It used to be that when the topic of Ireland's contribution to the global aviation industry came up, a nation could proudly point to the world's first duty free shop (at Shannon). But now a new achievement beckons, courtesy of Ryanair and Aer Lingus: an ever expanding self-parody of pay-for-everything flying. With ticket prices already quoted to exclude various taxes and "fees", and steep charges for what used to be within one's checked baggage allowance, Aer Lingus has one-upped Ryanair again and is imposing charges for pre-assigned seats. According to Tuesday's Irish Times (subs. req'd), the charge will be up to 15 euro (presumably 10 pounds) per flight, with pre-assignment of any seat costing at least 3 euro. The airline claims that there will still be an option to get any remaining seat at check-in, with no additional charge.
Now to a fundamentalist economist, this all perhaps sounds like ingenious extraction of value from something that the passengers want.

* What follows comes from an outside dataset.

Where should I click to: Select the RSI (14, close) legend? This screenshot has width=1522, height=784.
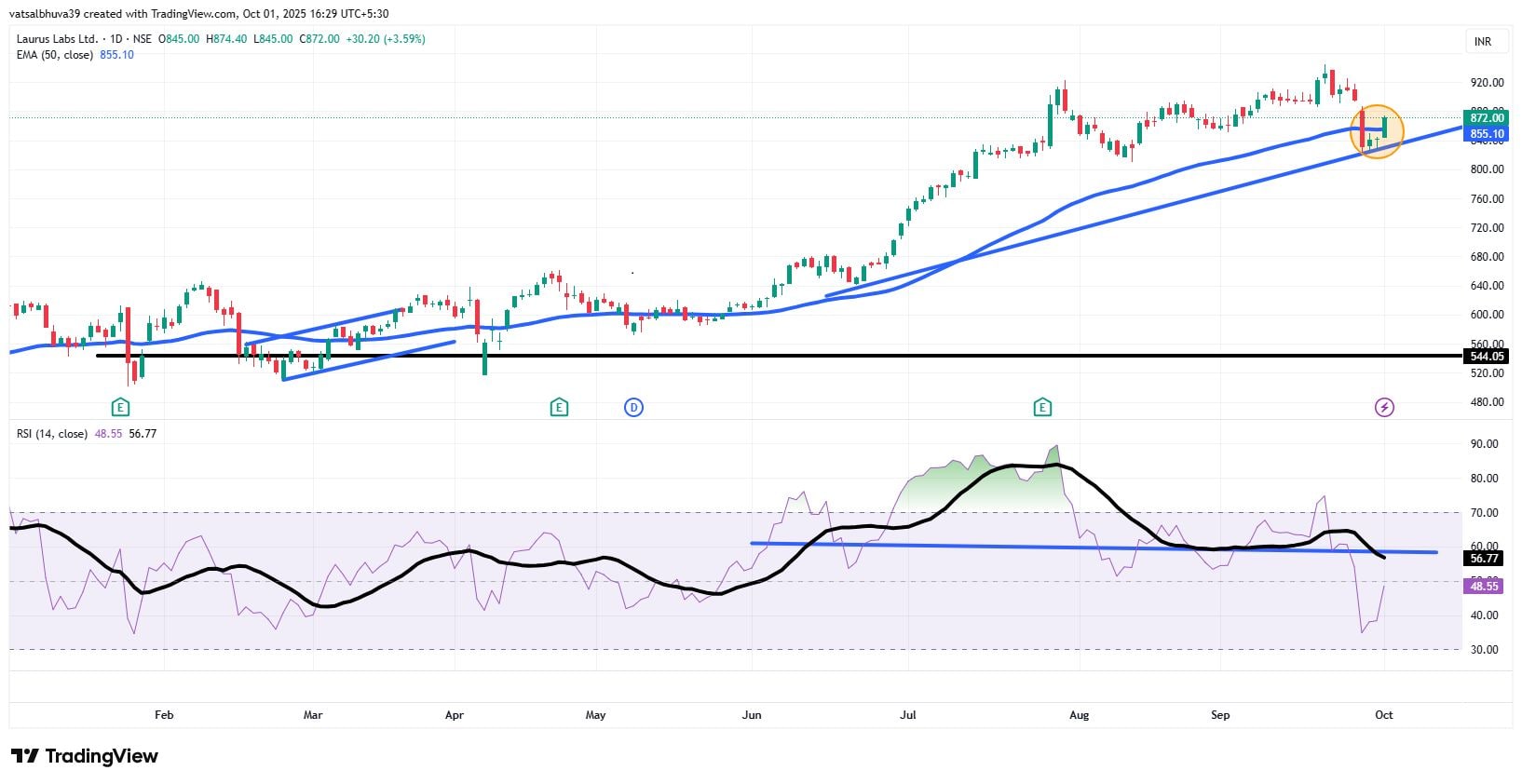click(52, 434)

But economists might be equally concerned with what this does to the notion of competition, which surely requires that the quoted price for a product actually mean something comparable across airlines. Increasingly for passengers dealing with the two airlines, it doesn't: the ticket "price" is a notional amount that when combined with the airlines' definition of taxes and fees gets you the worst seat on the plane, with no bags, but a free "not our fault" if anything does go wrong with the trip. Comparison shopping, made more difficult anyway by the de facto requirement to purchase from a proprietary website, is meaningless.
One might have thought that the Irish government, attuned to the costs of being on an island, would have a somewhat vigorous view on these antics. So far that's not the case.